Video 3 of 4 · ~11 minutes

Dr. Mike Borowczak · Electrical & Computer Engineering · CECS · UCF

TimingNumericsPPAASIC Context

🌍 Where This Lives

In Industry

Every chip tapeout is a PPA negotiation. Apple's A-series wants maximum performance-per-watt. ARM Cortex-M0+ wants minimum area. NVIDIA H100 wants maximum compute in a given power envelope. Product managers set targets; designers iterate architectures; physical designers tune implementation; a spreadsheet tracks every variant against P-P-A and only one ships. Engineering careers ARE PPA optimization.

In This Course

Every design you've built can be measured on these three axes. Today's lab has you produce a PPA report for three FSM variants. Your capstone will be judged on PPA. Day 14 capstone retrospective reviews designs against their PPA targets.

⚠️ There Is No Free Lunch — PPA Is a Triangle

❌ Wrong Model

“Good engineering produces a chip that's fast, low-power, and small. Better engineers optimize all three.”

✓ Right Model

PPA is a triangle: improving one axis usually costs another. Pipelining = more performance, more area (extra flops), more power (extra flops switch). Clock gating = less power, more control logic. Lower voltage = less power, lower Fmax. Real design picks the operating point. “Optimizing all three” means picking the best tradeoff, not dominating each individually.

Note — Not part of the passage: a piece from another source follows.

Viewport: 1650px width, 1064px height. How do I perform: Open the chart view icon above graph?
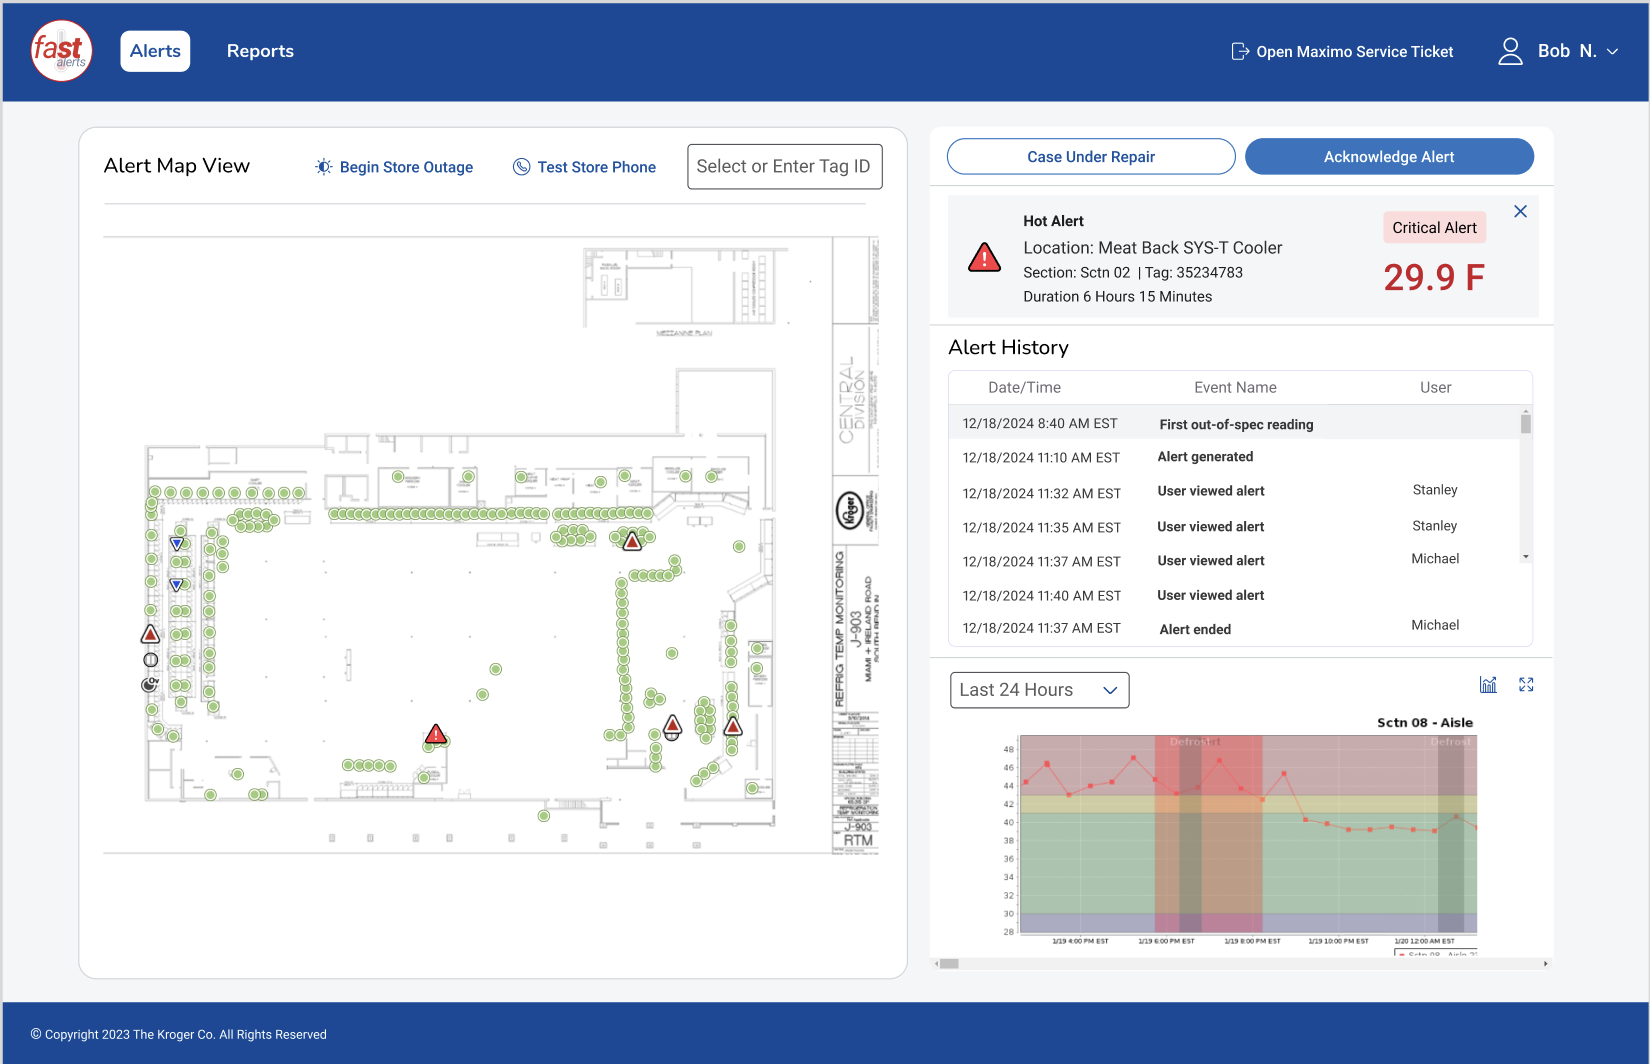click(x=1488, y=685)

The receipt: Apple's M3 is 15% faster than M2 but consumes 20% more power. NVIDIA's H100 is 3× the performance of A100 but consumes 2× the power. No free lunches; measurable tradeoffs.

👁️ I Do — FPGA PPA Proxies

AxisASIC MetricFPGA Proxy
PerformanceFmax (MHz), Cycles/operationnextpnr Fmax, RTL cycles
PowerStatic (leakage) + Dynamic (activity)Cell count × Fmax × activity (rough)
Areamm² of silicon, gatesLUTs + FFs + EBRs (from yosys stat)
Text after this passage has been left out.